Being heard, that’s all people really want isn’t it, and not just listened to, but actually heard. How many of our emotional reactions stem from the feeling of not being heard? Shouting silently into space, and being hit with its gusty return; slap right across the cheek. Thwack! Ouch! It stings.
How can we be heard if we don’t even respect our own voice, or, think it worthy of hearing ourselves? To even know what it is we want heard in the first place, but still have the intense feeling of not being heard. Huh? How does that even work? I’m pretty sure I’ve battled this unknown frustrating feeling, for the best part of 15 years. Shouting for help when you don’t know what you want help with. Puts hands in pockets, kicks stone across yard, sighs hard, a gentle rage builds, kicks stone harder. Know that feeling?
We get told to stop following people online that make us feel bad about ourselves, right? The thing is there are so many good, inspiring and helpful resources out there. The kicker being, how quickly we get lost in following such a diverse melee of information, that we begin to block out our own voice, we cant find it anymore, or hear what its saying.
Hello from the other side! It sings, from deep in there somewhere. Hello…is it me your looking for…to which we respond, nope sssh!…Look! Such n such influencer super star is saying…I need to dance the funky chicken at 5am to loosen my joints #mobilityfam (It’s the golden hour hun, productivity high five), THEN spend 3 hours squeezing my gluteus Maximus so I have strong glutes, THEN I need to get out of the echo chamber, touch the void, trigger myself and unpack all of that shit, all while our planet slowly dies. #youcantdustforvomit Phew! You have approx. 5 mins to perform this routine as you have wasted 95% of your time watching someone else do it. FUCK MY LIFE! Do you hear me?
How do we separate the wheat from the chaff? Stop the incessant searching of the outside world, and turn inward, to our own wisdom. Yes, our own voice. We can still have all the socials, but we need to build on hearing our own voice, so we can separate the wheat from the chaff. Be our own expert. Cut the crap.
I’m coming into my third month being unemployed, living at the family home, trying to make changes, and create a plan or a path I am excited/energized by. It’s A LOT of pressure, but mainly, time. I am grateful to be afforded this time, I just didn’t realize how incredibly uncomfortable it is. The spotlight is on girl. What ya gona do!? The scrutiny #scrotiny. And yes my friends I’ve dove deep, deep into the world of socials, to hear a different voice. I flip flop between calling bullshit and then thinking their story, is my story.
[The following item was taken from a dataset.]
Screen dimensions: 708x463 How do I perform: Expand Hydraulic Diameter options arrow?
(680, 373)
OH SHIZEN HOFF.
What I have started doing is…judging myself…no! I joke! I actually started to Future Self Journal. To tap into my inner wisdom, and hear myself again, to work at being uncomfortable, and accepting that this is how things are going to feel like for a while. I want to be my own expert. Super nerding go!
Where did I hear about this future self journaling you say? The all-encompassing world wide web don’t you know! There is a wonderful lady who provides a free template in order for you to follow daily. Dr. Nicole LePera I also recently read an article in Women’s Health Magazine on body positivity. Professor West, a researcher behind the naturist studies recommends mirror exposure therapy. That is repeatedly observing your own naked body (approx. 20mins at time) in a full length mirror. Overtime it is said it can reduce people’s negative and anxious responses to the way they look. I think future journaling is a form of this for your mind.
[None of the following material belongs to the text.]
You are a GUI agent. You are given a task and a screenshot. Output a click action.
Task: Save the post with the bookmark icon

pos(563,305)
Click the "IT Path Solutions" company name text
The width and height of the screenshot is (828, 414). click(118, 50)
I get up daily starting my day by working through my journaling. I do so first thing in the morning, as this is the time that works best for me. I have been doing this for 12 days now. Not long I know. I’ve gone back and re read all my entries. What is prevalent? A voice that is growing in strength. Yes! Now I need to go ahead and hear it. Below I share some of my journaling snippets with you.
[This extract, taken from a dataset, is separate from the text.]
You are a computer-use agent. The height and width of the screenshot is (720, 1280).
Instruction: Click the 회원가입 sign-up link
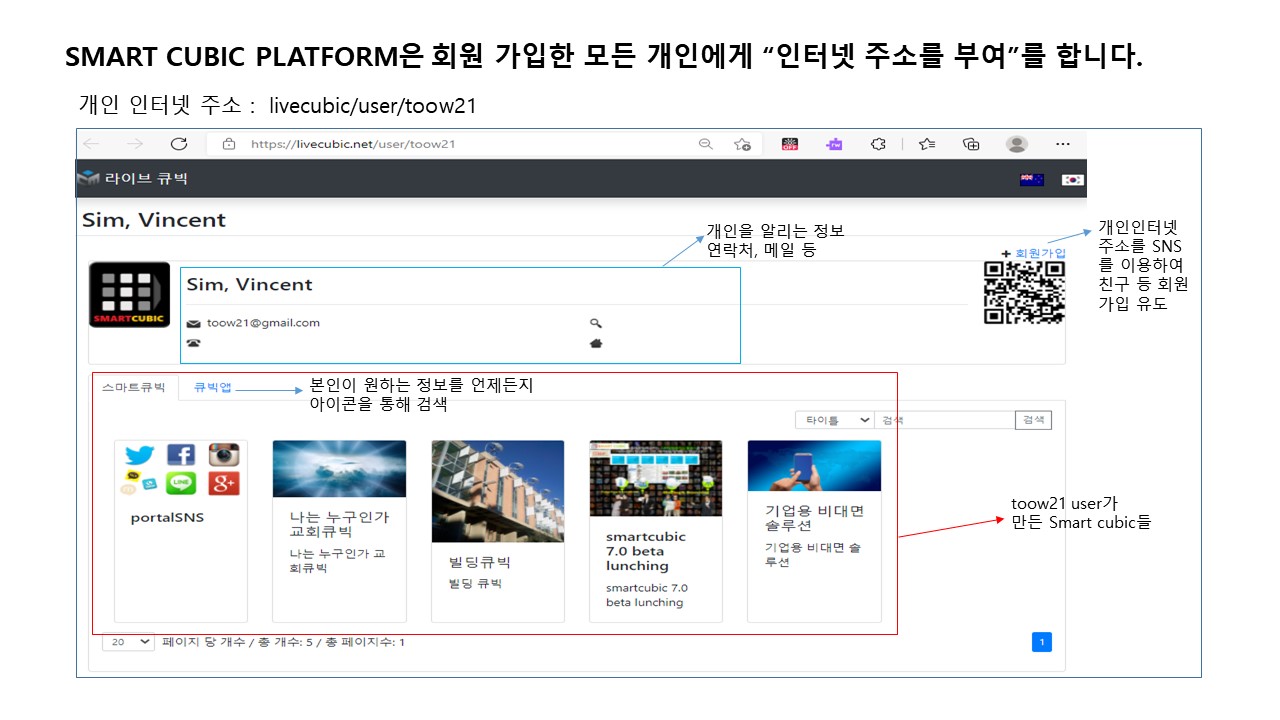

I am peaceful and aware. I will be my own cheerleader. I will acknowledge my own strength, and not seek out my weaknesses to diminish my current position. I can be clear about what i want without being anxious. I am able to adapt. I will be less affected by others agendas. I am a lovely worthy woman. I want to be less dismissive about what I am trying to do. I am grateful for my determined mind. More belief in what I see as a path. I have something to contribute.
I look forward to my voice becoming stronger and more direct. Let’s stop playing victim to our inner limiting beliefs. Tease them out, expose them onto the page, read them allowed. Hear them. Let them lose power. Read how wise our own advice is, that inner wisdom we all possess. Our expert. We are our own teacher. We can cheer ourselves on. Tap into that low rumble of wise wild power. Put on our invisible super hero suits, and beat the bejaysus out of those inner demons. Shout them down with our strong minds, so they can hear our ROAR.